(EXTRACT TO READ)
ClickHouse/docs/changelogs/v23.8.1.2992-lts.md
2024-05-23 13:54:45 +02:00

105 KiB

sidebar_position sidebar_label
1 2023

2023 Changelog

ClickHouse release v23.8.1.2992-lts (ebc7d9a9f3) FIXME as compared to v23.7.1.2470-stable (a70127baec)

Backward Incompatible Change

  • Deprecate the metadata cache feature. It is experimental and we have never used it. The feature is dangerous: #51182. Remove the system.merge_tree_metadata_cache system table. The metadata cache is still available in this version but will be removed soon. This closes #39197. #51303 (Alexey Milovidov).
  • If a dynamic disk contains a name, it should be specified as disk = disk(name = 'disk_name', ...) in disk function arguments. In previous version it could be specified as disk = disk_<disk_name>(...), which is no longer supported. #52820 (Kseniia Sumarokova).
  • clickhouse-benchmark will establish connections in parallel when invoked with --concurrency more than one. Previously it was unusable if you ran it with 1000 concurrent connections from Europe to the US. Correct calculation of QPS for connections with high latency. Backward incompatible change: the option for JSON output of clickhouse-benchmark is removed. If you've used this option, you can also extract data from the system.query_log in JSON format as a workaround. #53293 (Alexey Milovidov).
  • The microseconds column is removed from the system.text_log, and the milliseconds column is removed from the system.metric_log, because they are redundant in the presence of the event_time_microseconds column. #53601 (Alexey Milovidov).
  • Changed zookeeper paths for storage S3Queue metadata. #54137 (Kseniia Sumarokova).

New Feature

  • Add column ptr to system.trace_log for trace_type = 'MemorySample'. This column contains an address of allocation. Added function flameGraph which can build flamegraph containing allocated and not released memory. Reworking of #38391. #45322 (Nikolai Kochetov).
  • Add setting rewrite_count_distinct_if_with_count_distinct_implementation to rewrite countDistinctIf with count_distinct_implementation. Closes #30642. #46051 (flynn).
  • Add new table engine S3Queue for streaming data import from s3. Closes #37012. #49086 (s-kat).
  • SevenZipArchiveReader - TarArchiveReader - Table Function file('path_to_archive :: filename') - Functional tests for "Table Function file('path_to_archive :: filename')" - Unit tests for TarArchiveReader/SevenZipArchiveReader. #50321 (nikitakeba).
  • Added table function azureBlobStorageCluster table function. The supported set of features is very similar to table function S3Cluster. #50795 (SmitaRKulkarni).

(EXERCISE SET)
(a) In the ClickHouse changelog:
(i) Which system table is removed along with the deprecation of the metadata cache?
(ii) Which clickhouse-benchmark option is removed?
(iii) What new table engine is added for streaming data import from s3?
(b) Which system tables does the ClickHouse changelog name?
The lines that come after this ClickHouse changelog have no connection to it.

(INFORMATION SHOWN)
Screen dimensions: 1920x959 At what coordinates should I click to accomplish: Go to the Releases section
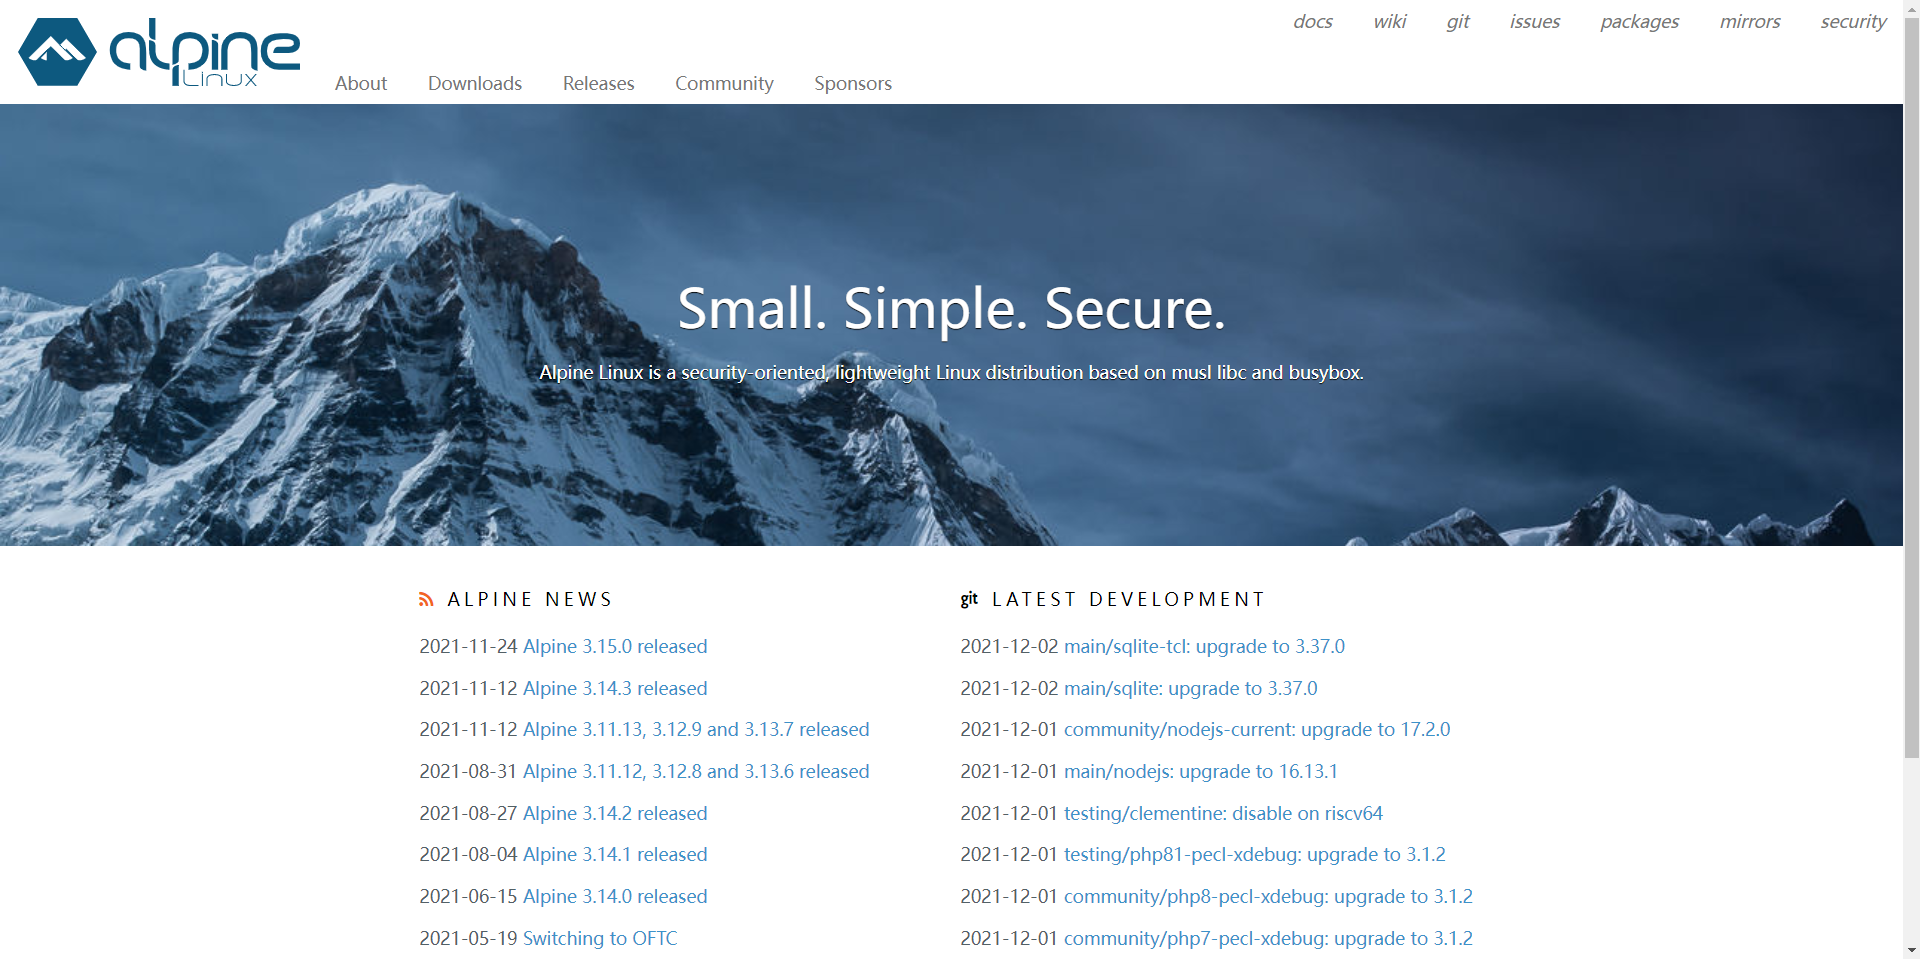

(SET OF ANSWERS)
(a)
(i) system.merge_tree_metadata_cache
(ii) The option for JSON output
(iii) S3Queue

(b) system.merge_tree_metadata_cache, system.query_log, system.text_log, system.metric_log, system.trace_log